La vigorosa difesa di Cascano impedì l’avanzata di Cialdini: il fuoco durò tutta la giornata, senza che la brg Bergamo e i bersaglieri riuscissero a guadagnare terreno.
A questo punto, non sfruttando il momento favorevole, Salzano fece ritirare le sue truppe dietro il Garigliano, dove le schierò a difesa del fiume. A coprire la ritirata ci pensò la btr n° 10 del cap.
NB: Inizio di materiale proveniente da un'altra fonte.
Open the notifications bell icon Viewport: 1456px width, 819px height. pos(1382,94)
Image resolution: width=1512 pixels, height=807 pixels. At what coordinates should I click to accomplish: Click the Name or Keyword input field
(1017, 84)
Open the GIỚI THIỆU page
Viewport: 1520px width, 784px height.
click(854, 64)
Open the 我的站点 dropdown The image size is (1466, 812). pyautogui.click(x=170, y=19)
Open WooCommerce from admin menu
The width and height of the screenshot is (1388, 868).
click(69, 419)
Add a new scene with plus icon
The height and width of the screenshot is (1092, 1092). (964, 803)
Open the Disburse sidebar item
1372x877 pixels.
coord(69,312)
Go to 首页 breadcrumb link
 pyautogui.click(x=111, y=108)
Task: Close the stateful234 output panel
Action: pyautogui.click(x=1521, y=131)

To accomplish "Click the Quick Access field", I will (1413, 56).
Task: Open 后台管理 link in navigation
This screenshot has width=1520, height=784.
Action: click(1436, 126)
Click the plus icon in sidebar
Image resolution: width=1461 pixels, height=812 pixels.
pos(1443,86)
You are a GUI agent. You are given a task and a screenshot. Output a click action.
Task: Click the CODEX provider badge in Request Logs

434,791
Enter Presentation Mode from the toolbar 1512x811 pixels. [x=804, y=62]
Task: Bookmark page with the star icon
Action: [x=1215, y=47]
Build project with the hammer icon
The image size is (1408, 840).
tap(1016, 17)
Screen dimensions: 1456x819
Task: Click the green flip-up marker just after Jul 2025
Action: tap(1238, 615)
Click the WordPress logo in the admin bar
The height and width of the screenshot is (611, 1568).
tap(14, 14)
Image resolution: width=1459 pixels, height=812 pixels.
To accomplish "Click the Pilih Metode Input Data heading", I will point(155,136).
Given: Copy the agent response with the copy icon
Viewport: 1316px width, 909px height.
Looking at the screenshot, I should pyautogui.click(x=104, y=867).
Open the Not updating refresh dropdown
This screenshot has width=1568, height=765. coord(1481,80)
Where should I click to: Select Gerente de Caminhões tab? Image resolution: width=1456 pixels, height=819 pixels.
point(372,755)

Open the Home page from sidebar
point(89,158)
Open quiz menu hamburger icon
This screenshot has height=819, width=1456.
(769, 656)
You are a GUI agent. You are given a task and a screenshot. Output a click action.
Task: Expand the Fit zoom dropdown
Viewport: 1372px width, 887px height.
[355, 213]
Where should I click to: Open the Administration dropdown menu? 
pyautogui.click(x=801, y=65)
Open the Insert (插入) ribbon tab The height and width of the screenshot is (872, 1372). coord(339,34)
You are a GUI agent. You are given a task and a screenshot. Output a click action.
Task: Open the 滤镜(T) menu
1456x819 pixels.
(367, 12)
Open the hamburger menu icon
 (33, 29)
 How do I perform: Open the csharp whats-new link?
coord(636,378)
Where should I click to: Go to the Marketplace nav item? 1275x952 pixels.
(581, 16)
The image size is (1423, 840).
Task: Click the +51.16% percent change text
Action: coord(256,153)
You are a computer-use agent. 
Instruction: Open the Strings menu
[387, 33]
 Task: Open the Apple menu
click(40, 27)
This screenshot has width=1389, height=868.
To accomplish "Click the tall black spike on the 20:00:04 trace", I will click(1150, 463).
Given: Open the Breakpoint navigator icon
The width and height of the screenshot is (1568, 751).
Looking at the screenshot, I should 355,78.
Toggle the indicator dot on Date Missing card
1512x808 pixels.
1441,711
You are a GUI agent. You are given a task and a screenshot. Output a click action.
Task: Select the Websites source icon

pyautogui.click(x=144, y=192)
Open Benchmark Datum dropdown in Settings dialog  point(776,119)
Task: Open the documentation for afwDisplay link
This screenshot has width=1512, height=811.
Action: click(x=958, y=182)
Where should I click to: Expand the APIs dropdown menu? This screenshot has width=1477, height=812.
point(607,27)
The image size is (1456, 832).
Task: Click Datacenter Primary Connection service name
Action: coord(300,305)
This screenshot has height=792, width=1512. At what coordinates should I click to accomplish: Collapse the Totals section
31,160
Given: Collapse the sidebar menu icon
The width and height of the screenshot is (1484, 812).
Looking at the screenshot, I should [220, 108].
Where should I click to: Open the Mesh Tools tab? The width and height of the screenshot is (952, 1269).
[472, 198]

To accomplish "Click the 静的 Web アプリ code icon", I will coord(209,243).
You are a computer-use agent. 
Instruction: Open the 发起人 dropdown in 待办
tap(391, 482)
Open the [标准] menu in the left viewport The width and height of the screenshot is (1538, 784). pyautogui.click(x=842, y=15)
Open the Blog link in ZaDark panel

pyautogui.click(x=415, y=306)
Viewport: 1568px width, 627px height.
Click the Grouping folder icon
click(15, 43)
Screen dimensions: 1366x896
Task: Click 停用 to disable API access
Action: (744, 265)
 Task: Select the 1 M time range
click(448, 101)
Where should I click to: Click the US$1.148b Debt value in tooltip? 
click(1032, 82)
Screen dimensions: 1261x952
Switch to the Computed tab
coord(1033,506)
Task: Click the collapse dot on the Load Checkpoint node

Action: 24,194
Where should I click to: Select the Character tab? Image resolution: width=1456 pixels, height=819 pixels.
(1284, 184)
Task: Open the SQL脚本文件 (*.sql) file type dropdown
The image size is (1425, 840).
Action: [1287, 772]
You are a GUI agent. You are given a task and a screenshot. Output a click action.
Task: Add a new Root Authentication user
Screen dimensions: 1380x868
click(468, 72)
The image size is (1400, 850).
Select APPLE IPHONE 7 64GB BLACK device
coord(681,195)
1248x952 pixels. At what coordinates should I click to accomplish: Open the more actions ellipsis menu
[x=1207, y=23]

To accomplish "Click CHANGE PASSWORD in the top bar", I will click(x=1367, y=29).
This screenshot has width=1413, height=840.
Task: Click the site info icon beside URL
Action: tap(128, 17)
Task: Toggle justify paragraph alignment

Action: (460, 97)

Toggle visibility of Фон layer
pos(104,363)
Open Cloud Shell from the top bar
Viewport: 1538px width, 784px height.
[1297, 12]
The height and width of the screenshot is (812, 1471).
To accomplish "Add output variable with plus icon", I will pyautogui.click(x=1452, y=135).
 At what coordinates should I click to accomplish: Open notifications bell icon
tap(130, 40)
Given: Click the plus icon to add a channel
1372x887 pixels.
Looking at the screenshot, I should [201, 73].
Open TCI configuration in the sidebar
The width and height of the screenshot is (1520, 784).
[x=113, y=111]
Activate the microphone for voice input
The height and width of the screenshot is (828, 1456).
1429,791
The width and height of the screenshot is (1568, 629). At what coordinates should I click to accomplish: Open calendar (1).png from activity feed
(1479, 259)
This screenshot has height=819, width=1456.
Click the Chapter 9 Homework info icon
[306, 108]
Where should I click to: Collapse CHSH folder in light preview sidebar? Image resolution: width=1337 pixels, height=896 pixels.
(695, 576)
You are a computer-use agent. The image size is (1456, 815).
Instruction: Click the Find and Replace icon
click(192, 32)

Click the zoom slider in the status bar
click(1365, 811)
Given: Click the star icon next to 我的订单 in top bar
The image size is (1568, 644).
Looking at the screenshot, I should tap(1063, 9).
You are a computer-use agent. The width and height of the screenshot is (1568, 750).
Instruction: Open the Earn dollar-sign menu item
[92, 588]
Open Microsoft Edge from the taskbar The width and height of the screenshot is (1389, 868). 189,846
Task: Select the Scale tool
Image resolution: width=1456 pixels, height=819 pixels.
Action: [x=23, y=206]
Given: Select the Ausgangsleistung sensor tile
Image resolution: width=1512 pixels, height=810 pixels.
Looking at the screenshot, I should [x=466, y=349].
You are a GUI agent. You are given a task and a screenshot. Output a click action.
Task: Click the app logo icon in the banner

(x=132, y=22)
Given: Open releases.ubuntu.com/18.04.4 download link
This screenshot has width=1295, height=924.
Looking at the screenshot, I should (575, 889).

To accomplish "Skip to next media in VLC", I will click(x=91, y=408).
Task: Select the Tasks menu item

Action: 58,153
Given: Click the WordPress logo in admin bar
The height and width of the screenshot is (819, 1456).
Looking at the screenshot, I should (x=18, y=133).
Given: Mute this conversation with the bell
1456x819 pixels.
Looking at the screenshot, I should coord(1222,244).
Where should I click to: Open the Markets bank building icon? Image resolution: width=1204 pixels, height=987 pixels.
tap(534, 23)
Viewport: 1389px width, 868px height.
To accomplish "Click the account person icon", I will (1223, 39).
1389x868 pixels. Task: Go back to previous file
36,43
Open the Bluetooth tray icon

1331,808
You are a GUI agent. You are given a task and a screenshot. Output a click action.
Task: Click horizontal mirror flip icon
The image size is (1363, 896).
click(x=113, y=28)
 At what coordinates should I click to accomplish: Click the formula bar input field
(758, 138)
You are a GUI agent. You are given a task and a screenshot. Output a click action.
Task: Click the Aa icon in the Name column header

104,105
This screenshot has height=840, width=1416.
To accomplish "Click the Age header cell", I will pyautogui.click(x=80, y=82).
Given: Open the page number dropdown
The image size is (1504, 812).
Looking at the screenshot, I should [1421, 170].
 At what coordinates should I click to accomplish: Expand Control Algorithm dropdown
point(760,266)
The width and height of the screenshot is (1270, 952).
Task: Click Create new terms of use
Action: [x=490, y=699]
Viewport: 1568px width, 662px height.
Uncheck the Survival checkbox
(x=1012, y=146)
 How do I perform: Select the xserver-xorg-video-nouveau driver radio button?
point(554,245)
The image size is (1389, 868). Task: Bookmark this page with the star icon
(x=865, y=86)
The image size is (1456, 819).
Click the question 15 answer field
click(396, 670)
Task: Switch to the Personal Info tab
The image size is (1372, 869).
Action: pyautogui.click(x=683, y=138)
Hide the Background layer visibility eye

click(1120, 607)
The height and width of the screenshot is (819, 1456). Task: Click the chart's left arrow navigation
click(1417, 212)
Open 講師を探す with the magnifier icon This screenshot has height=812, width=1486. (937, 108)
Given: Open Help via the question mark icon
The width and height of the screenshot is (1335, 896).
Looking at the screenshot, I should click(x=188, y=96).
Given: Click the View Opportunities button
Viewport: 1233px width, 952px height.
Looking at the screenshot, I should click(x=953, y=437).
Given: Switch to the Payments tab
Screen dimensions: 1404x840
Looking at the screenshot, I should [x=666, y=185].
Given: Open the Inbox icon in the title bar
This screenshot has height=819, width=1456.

Francesco Tabacchi che da Cascano diresse il tiro contro i piemontesi che tentavano di agganciare la retroguardia napolitana.
Lo scontro passò alla storia come combattimento di Sessa, dove i napolitani ebbero una ventina di morti e lo stesso numero di feriti, i piemontesi perdite più gravi.
La sera del 26 ottobre 1860 l’armata di Salzano si schierava sulla riva settentrionale del Garigliano.
Domenico Anfora
[1] Italia, nascita di una nazione, di Mario Schettini.
[2] Un viaggio da Boccadifalco a Gaeta, di Giuseppe Buttà.